§ **EXCERPTED PASSAGE**:
=-=-=-=-=
Breaking digital defenses, but your resume feels secure? Check out this Penetration Tester resume example, built with Wozber free resume builder. Learn how to present your offensive security skills so they match job requirements, keeping your career path as impenetrable as your targets!

Penetration testing resumes are strongest when they show how you think through attack paths, validate exposures, and turn technical findings into actions a business can use. Hiring teams want more than a list of tools. They want to see where you tested, what you uncovered, how deep your assessments went across web apps, networks, or connected devices, and whether your reporting led to stronger defenses.
A tailored resume changes how quickly that story comes through, especially when an ATS first scans for terms tied to offensive security, system fundamentals, and recognized certifications. Wozber's free resume builder helps you line up your wording with the job description in an ATS-friendly resume format, so your experience reads clearly as hands-on penetration testing work rather than adjacent security support.
For a penetration tester, the top of the resume should be clean, exact, and easy to parse. This field is simple, but it still affects screening. If your title, contact details, or location are missing or inconsistent, recruiters may never get to the parts about exploit validation, assessment scope, or reporting impact.
Use your full name in a clear, readable format at the top of the page. Keep it more prominent than the rest of the header so the document feels professional and easy to reference during interview loops, report reviews, or internal candidate discussions.
Place "Penetration Tester" directly under your name when that is the role you are pursuing. Exact title matching helps both recruiters and ATS filters connect your background to offensive security work, rather than routing you into broader cybersecurity or analyst categories.
Use a working phone number and a professional email address you monitor regularly. Small errors here cost interviews. If you include a website, make sure it leads to something relevant, such as a portfolio of write-ups, lab work, responsible disclosure examples, or security research.
Some security roles are flexible, others are tied to client work, lab access, or on-site collaboration. Here, San Francisco, CA is explicitly requested, so listing San Francisco, California removes a basic screening doubt. Treat this as posting-specific tailoring, not a rule for every penetration testing resume.
A LinkedIn profile, GitHub, personal site, or research page can strengthen your header when it supports the rest of the resume. Keep it aligned with your claims. If your resume mentions web application testing, exploit development, or tooling experience, your online presence should reinforce that with relevant projects, talks, labs, or published findings.
=-=-=-=-=
§ **Records from a data collection**:
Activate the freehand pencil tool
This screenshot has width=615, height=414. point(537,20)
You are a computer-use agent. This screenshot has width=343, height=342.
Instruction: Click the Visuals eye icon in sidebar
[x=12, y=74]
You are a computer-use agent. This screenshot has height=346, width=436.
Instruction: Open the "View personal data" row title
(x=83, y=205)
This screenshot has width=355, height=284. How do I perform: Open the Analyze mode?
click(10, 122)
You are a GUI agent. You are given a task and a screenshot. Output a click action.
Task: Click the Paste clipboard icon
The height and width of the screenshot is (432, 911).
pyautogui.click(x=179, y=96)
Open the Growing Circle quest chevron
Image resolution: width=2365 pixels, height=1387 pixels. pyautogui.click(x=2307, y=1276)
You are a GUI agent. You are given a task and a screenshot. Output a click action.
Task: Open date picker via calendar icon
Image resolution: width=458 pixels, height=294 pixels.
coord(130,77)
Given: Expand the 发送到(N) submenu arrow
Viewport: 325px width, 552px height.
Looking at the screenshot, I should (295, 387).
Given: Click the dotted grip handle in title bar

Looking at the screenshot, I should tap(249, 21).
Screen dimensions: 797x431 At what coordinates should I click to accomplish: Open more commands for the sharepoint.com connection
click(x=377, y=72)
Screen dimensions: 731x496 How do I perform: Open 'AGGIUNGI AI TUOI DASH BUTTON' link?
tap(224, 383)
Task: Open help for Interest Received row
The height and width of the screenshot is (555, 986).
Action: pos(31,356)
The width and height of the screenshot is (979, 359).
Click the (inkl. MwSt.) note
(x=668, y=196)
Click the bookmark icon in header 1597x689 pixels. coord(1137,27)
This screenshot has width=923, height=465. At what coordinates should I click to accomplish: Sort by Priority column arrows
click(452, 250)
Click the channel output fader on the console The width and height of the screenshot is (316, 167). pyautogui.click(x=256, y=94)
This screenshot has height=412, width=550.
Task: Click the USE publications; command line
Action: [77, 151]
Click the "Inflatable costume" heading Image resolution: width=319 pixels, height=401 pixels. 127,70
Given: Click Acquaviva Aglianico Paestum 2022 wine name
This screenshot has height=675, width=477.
=-=-=-=-=
§ **STATED GOAL A**:
Please retype the part of the listing that opens with the line containing "height=401 pixels. 127,70" and runs through the end of the listing, both ends included, with no changes.
§ **STATED GOAL B**:
Extend the guide on penetration tester resumes from the point where it stops.

§ **ANSWER A**:
Click the "Inflatable costume" heading Image resolution: width=319 pixels, height=401 pixels. 127,70
Given: Click Acquaviva Aglianico Paestum 2022 wine name
This screenshot has height=675, width=477.

§ **ANSWER B**:
Your header should confirm who you are, what role you target, and whether you meet any basic logistical filters. Once that is clear, the reader can focus on your technical depth.
This is the section that carries the most weight for penetration testing roles. Employers look for proof that you have tested real environments, worked across different attack surfaces, documented findings clearly, and helped teams reduce risk. Broad security experience helps, but the resume needs to show offensive security work in terms that make scope, method, and outcome easy to understand.
Read the job description closely and pull out the work themes behind it. In this case, they include simulating real-world attacks, assessing web applications, network infrastructure, and IoT devices, writing detailed reports, collaborating on remediation, and staying current with offensive techniques. Then review each role on your resume and keep bullets that directly support those areas. This gives you stronger ATS alignment and a more focused story.
List your most recent role first with job title, employer, and dates. For penetration testing, title context matters. "Penetration Tester" should stand out clearly, while adjacent roles such as Security Analyst should still be framed around relevant activities like vulnerability analysis, incident support, or security tooling that build toward offensive security.
Numbers help hiring teams understand the scale of your work. Good penetration testing metrics include volume of assessments, types of assets tested, severity of findings, remediation improvements, or efficiency gains from tooling. The sample resume does this well with examples like more than 100 simulated attacks and assessments across web apps, networks, and IoT environments. Use metrics like these when they are real and meaningful.
A penetration tester is valued for more than finding flaws. Your bullets should show whether your testing led to patching, hardening, resilience gains, reduced exposure, or better secure design decisions. Reporting is a core deliverable in this field, so mention when your recommendations drove remediation or improved system posture, as the sample does with a reported increase in resilience.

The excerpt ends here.